Changing fields, and what's in your toolbox

This week I created the first prototype for a project I've been working on for two and a half years. I was given this task on literally my first day of work in late 2006. I had just changed professional fields. It took me that long to get the tools I needed to solve this problem.

Changing fields is normal, if not inevitable. Long ago a person entering a new line of work may have been looked upon with suspicion, as if they had failed, but now it's seen as a sign of growth and ambition. As a materials scientist, I've worked in three fields and I'm not yet 40 years old. In grad school I worked on thin film surface coatings. My first job was in friction and wear, which involved some wear-resistant coatings, but mostly not. In late 2006 I began working on semiconductor materials, which is about as far from lubrication as you can get while still being materials-related. My education provided the background for it all, but every new set of problems had to be approached with its own set of tools.

How long does it take to reach peak productivity in a new field? The hardest problems involve multiple interdependent challenges, and these are the problems people get hired to solve. You need to be at your peak productivity to solve them. If you've just changed fields, at first you won't even know what tools you'll need, but if you keep learning and stay open to possibilities you'll find a way. In my case, it meant learning about all the surrounding parts and assembly techniques that go into my company's products, and admitting that tweaking the semiconductors alone couldn't solve the problem.

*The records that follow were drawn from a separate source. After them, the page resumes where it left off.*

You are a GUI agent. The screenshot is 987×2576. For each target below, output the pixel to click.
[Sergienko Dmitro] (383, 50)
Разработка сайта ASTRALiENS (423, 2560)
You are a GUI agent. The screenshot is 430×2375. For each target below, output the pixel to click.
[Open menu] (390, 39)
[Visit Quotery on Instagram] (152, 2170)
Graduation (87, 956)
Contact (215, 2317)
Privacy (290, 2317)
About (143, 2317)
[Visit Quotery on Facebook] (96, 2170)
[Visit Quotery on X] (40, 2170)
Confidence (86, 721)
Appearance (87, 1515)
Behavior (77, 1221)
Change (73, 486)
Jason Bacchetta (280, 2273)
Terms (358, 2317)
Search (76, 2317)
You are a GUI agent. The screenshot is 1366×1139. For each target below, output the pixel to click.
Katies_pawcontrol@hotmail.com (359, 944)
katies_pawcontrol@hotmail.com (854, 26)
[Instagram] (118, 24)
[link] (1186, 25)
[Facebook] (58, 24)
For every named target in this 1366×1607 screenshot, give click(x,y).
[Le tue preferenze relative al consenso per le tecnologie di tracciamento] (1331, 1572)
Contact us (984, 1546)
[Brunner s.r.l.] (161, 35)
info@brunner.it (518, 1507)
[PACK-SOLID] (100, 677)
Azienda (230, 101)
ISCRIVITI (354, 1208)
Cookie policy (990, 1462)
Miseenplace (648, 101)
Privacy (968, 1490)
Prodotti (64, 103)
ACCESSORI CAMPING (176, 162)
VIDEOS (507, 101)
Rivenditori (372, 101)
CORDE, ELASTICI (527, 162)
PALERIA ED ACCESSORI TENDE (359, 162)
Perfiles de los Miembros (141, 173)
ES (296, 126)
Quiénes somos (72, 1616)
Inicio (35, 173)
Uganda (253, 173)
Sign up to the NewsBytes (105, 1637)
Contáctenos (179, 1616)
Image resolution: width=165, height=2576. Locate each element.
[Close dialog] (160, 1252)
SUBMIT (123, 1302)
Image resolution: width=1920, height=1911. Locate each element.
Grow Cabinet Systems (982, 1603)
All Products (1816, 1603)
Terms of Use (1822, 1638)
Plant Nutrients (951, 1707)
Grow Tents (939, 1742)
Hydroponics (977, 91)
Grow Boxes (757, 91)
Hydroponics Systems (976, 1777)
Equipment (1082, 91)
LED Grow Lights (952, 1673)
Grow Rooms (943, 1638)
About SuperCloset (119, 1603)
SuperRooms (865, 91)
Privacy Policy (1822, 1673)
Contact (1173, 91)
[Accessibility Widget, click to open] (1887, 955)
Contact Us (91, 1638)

Think back to the jobs you've taken, and the problems you were hired to solve there. Whether it was designing a next-generation product or getting two teams to cooperate or selling into a new market, they probably hired you to do something they couldn't figure out how to do. You probably weren't expected to show up and tick off checkboxes all day. If so, you probably got replaced by a machine before too long.

It takes time to fill your toolbox. Approaching problems as a stranger, though, can often give you novel ideas - and novel ideas are the kind that are needed when your employer's conventional wisdom didn't work. Best of all, as your career goes on, you build two advantages: first, broad practical experience; and second, mental flexibility.